奇縁堂だより

9月は毎週のように来襲した台風で,日本列島は大きな被害を受け,その後片付けに追われました。被害を受けた方には,心からお見舞いを申し上げます。それでも,10月の声を聞くと,朝夕の涼しさと夜更けての虫の音に,秋も少しずつ深まって来たように感じられます。このまま静かに時が経つことを願わずにはいられません。ところで,10月の別名はご存知の通り〝神無月(かんなづき)〟です。

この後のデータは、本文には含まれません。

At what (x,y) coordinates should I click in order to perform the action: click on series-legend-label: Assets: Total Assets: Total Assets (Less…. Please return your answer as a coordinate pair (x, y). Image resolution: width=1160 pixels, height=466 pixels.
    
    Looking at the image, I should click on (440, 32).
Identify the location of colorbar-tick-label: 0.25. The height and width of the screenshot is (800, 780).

全国の八百万(やおよろず)の神様が出雲へ集まり,大会議が催されるため日本各地で神様不在となり〝神無月〟と呼ばれるのだそうです(逆に出雲では〝神在月(かみありづき)〟と呼びます)。今回は書肆奇縁堂の在庫の中から書名に月(months)が付いている3冊をピックアップしました。縁があったらご一読ください。

●ピックアップ
・『幻色江戸ごよみ』(宮部みゆき:著) 四六判,¥330+送料
書名に〝月〟は入っていませんが,この本には「神無月」という短編が掲載されています。神様のいない間(10月中)に,病弱な子どものために……という話で(ここでは言えません),とても切ない物語です。

・『八月のマルクス』(新野剛志:著) 文庫,¥110+送料
第45回江戸川乱歩賞受賞作で,元お笑い芸人が殺人容疑を晴らすために自分の過去に立ち向かうというストーリーです。なぜ書名が『八月のマルクス』なのか?本書はそこがポイントなのかもしれません。ぜひご一読ください。

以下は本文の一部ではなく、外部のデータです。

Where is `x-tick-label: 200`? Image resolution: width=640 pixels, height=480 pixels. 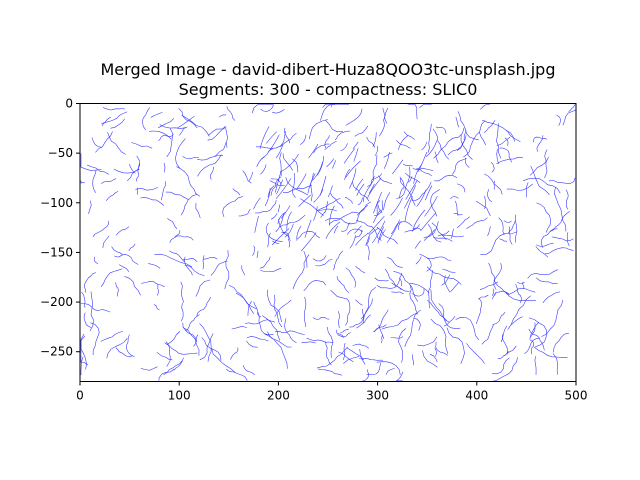 x-tick-label: 200 is located at coordinates (278, 396).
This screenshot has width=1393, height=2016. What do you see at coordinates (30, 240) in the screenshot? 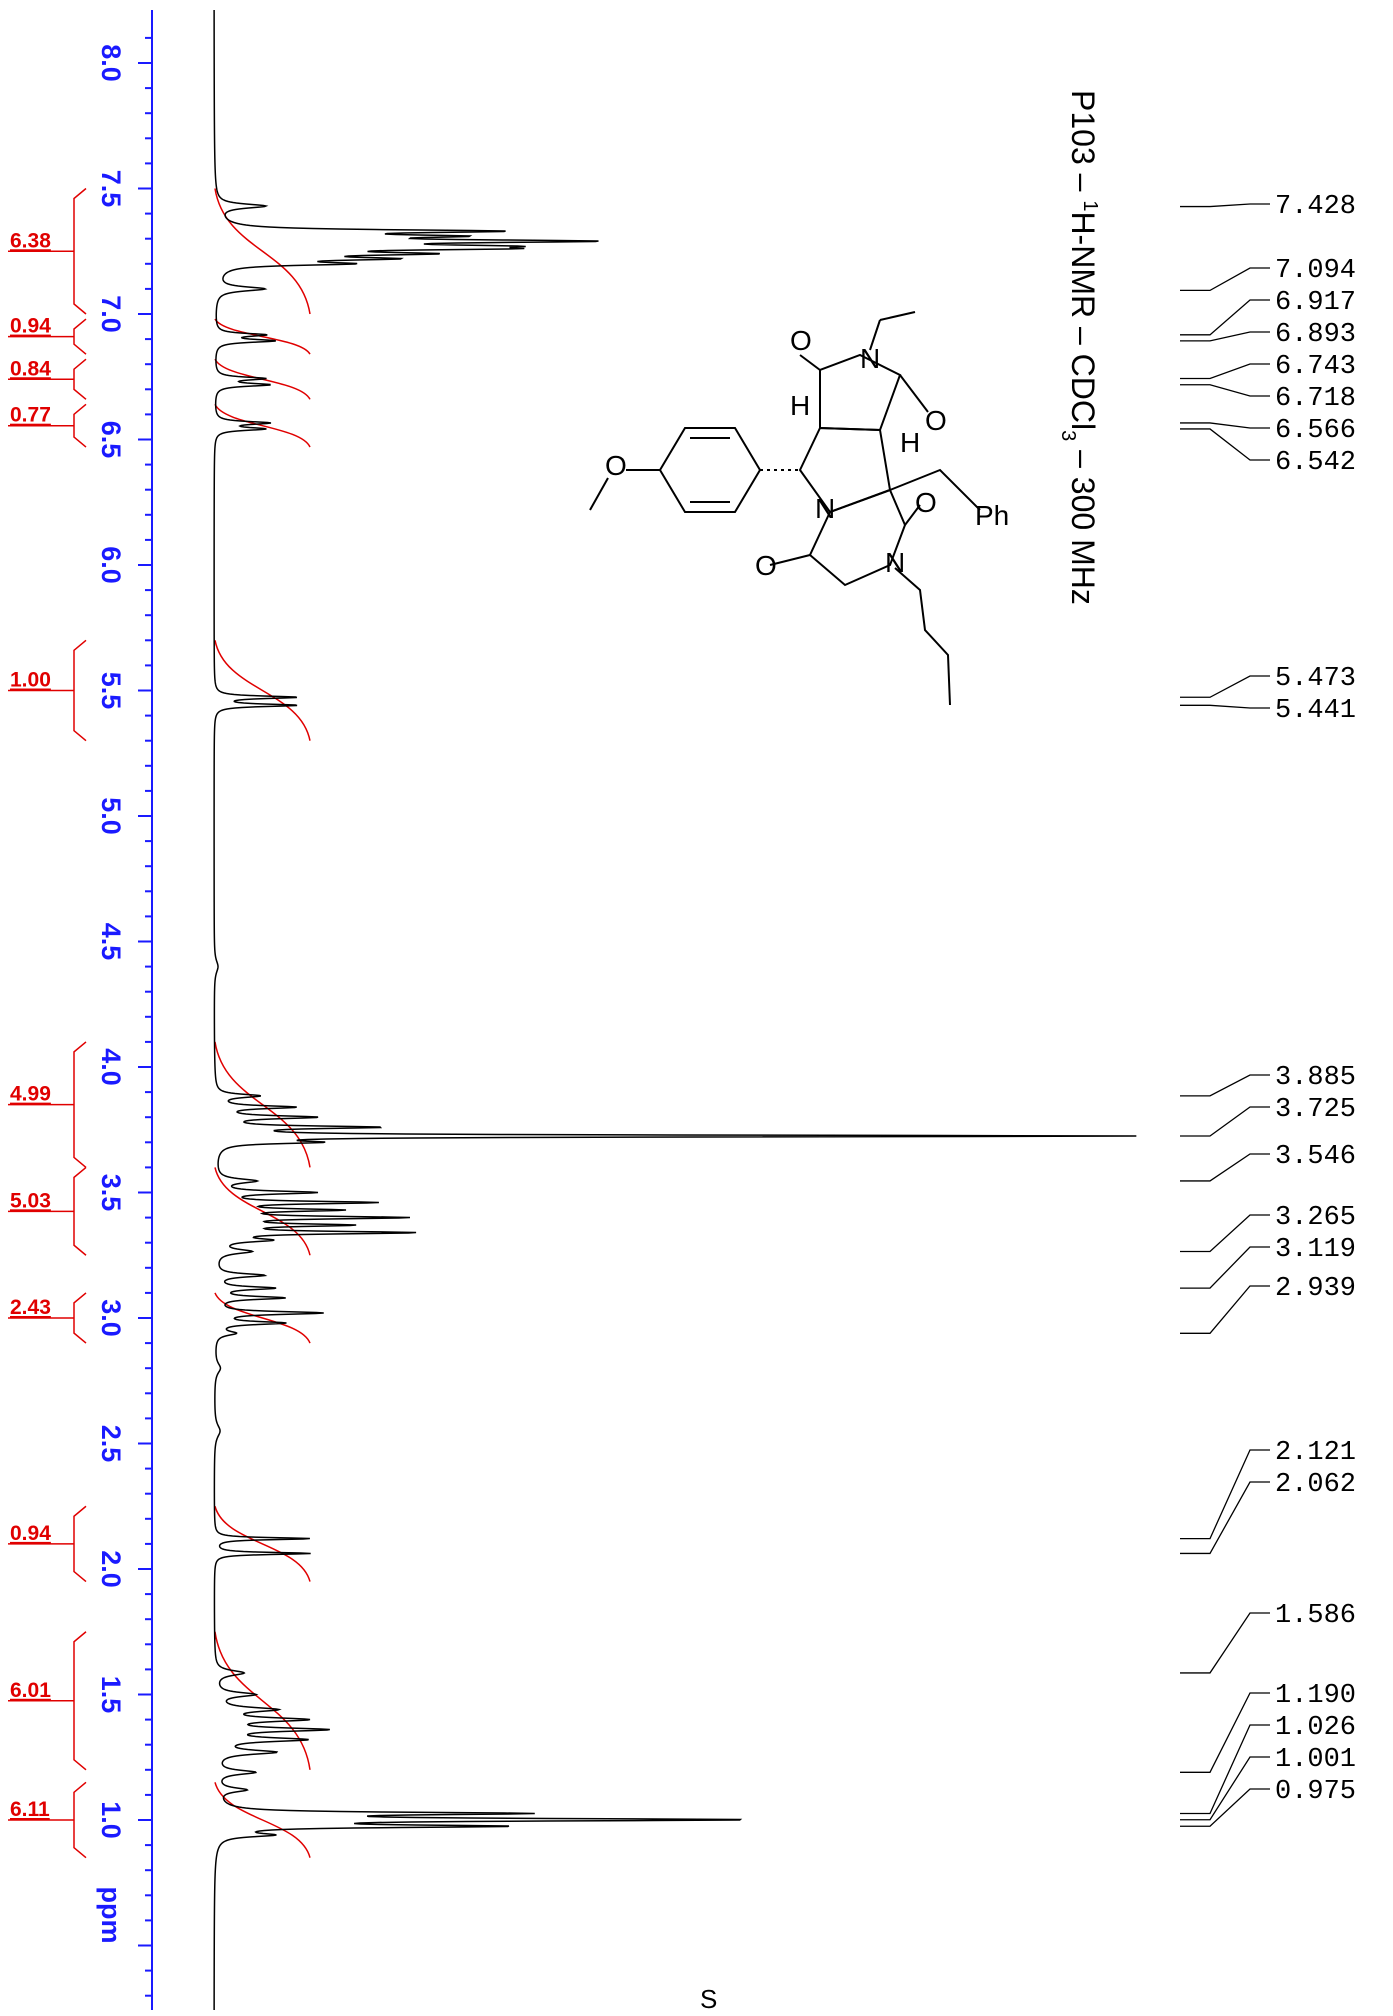
I see `integral-value: 6.38` at bounding box center [30, 240].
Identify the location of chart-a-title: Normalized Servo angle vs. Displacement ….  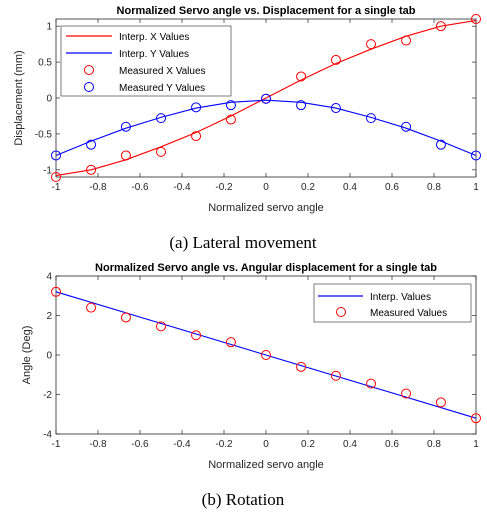
(266, 11).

・『八月十五日,その時私は…』(井上ひさし,他:著) 四六判,¥1,100+送料
昭和の歴史を大きく変えたあの終戦の日(1945年8月15日)を,さまざまな状況下でさまざな感慨をもって迎えた作家たち(三島由紀夫,太宰治,吉本隆明など28人)の私的ドキュメントです。あの戦争は何だったのか?